Neste momento, a Arch Valadares tem um outro projeto em curso, com seis meses de existência, que tem como objetivo reciclar praticamente a totalidade dos resíduos que são produzidos na fábrica de Valadares, reintegrando-os como matéria-prima e/ou produzindo produtos secundários que podem ser vendáveis. Nomeadamente, materiais refratários e outros materiais técnicos que não exigem o comportamento do sanitário, mas que são cerâmicos e podem perfeitamente ser utilizados, explica o gestor.
Estes materiais podem servir como revestimento de zonas onde a temperatura é um problema, como por exemplo, fogões de sala ou elementos estruturais nas habitações.
101 anos de história
A história da Valadares vai longa e já foi digna de ser contada no livro “100 anos Valadares”. Apesar das peripécias, Henrique Barros conta que a “Valadares foi a única empresa de cerâmica que resistiu num conjunto de cerca de 70 empresas de cerâmica que existiam no passado na região”. Nos séculos XVII e XIX, existiam 18 fábricas de cerâmica em Gaia, lê-se no livro “100 anos Valadares”.
A empresa não nasceu com o foco no sanitário. Nos anos 1930 dedicava-se à produção de louça de faiança, nos anos 1940 inicia a produção de materiais em grés, com a produção de artigos como garrafas para vinho e outro vasilhame. Só em 1950 é que a gestão da empresa resolveu investir na produção de louça sanitária.
No final dos anos 1970, o bloco fabril da Valadares era o mais moderno centro de produção em louça sanitária e azulejos em Portugal, empregando cerca de 1.800 colaboradores. Na década seguinte, o parque industrial era constituído por três fábricas de sanitários, uma fábrica de revestimentos, uma fábrica de mosaico e ainda uma unidade de cimento cola.
A década de 1990 marca a dedicação exclusiva à produção de louça sanitária, após a reconversão da sua capacidade industrial com duas novas unidades de sanitário. “A partir de 1990 só fabricámos sanitário e houve um período em que éramos a maior fábrica do país e uma das maiores da Europa”, lembra Henrique Barros.

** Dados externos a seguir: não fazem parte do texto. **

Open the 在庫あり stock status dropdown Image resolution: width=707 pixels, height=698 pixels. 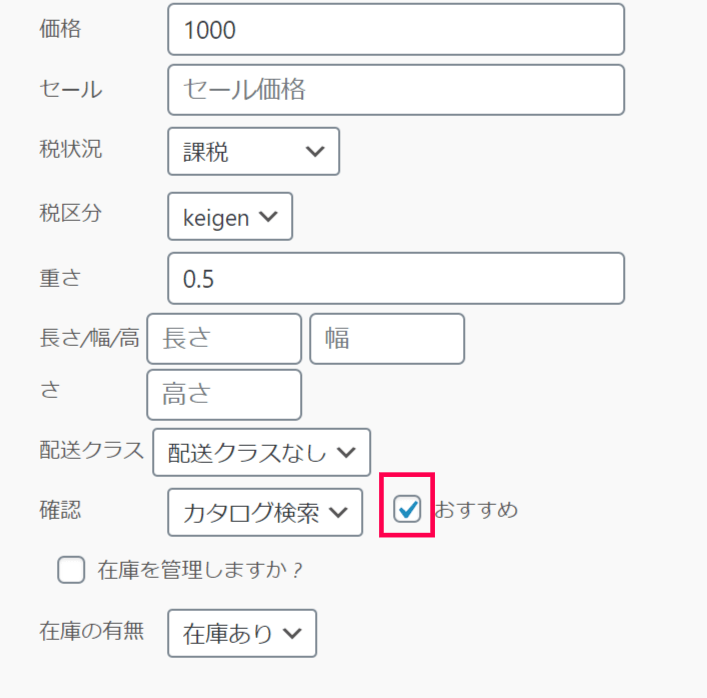(x=242, y=633)
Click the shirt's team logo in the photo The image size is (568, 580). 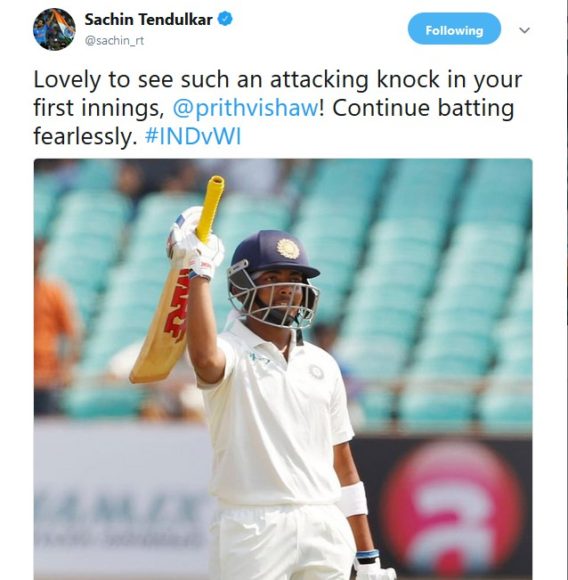tap(316, 371)
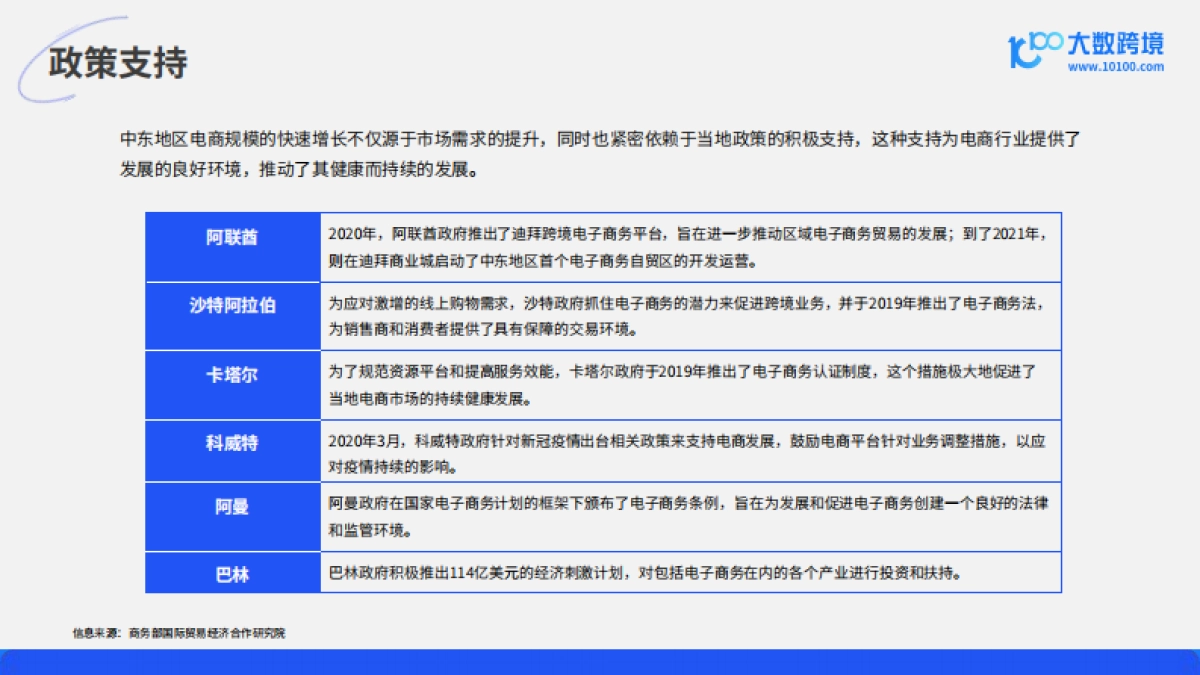Choose the 阿曼 blue header cell
The image size is (1200, 675).
(x=232, y=507)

A partir de 1990 só fabricámos sanitário e houve um período em que éramos a maior fábrica do país e uma das maiores da Europa.
No virar do século, a empresa atinge pela primeira vez a capacidade de produção anual de um milhão de peças. Com a Cerâmica de Valadares em velocidade de cruzeiro, ninguém previa que passados 12 anos entrasse em falência. O atual CEO conta ao ECO/Local Online que a Valadares fechou no melhor momento industrial e comercial e que “afundou pela correlação que tinha num grupo que estava em maus lençóis”.
O renascimento da empresa foi possível devido a um grupo composto por antigos quadros e novos investidores, que decidiram reerguer a marca. Em setembro de 2014, a empresa voltou a laborar com 20 ex-trabalhadores da fábrica, num contexto de incerteza e com o país sob intervenção da troika. À frente desta missão ficaram Henrique Barros (direção geral), Rocha Ferreira (direção de engenharia e I&D) e Jorge Borges (direção de projetos).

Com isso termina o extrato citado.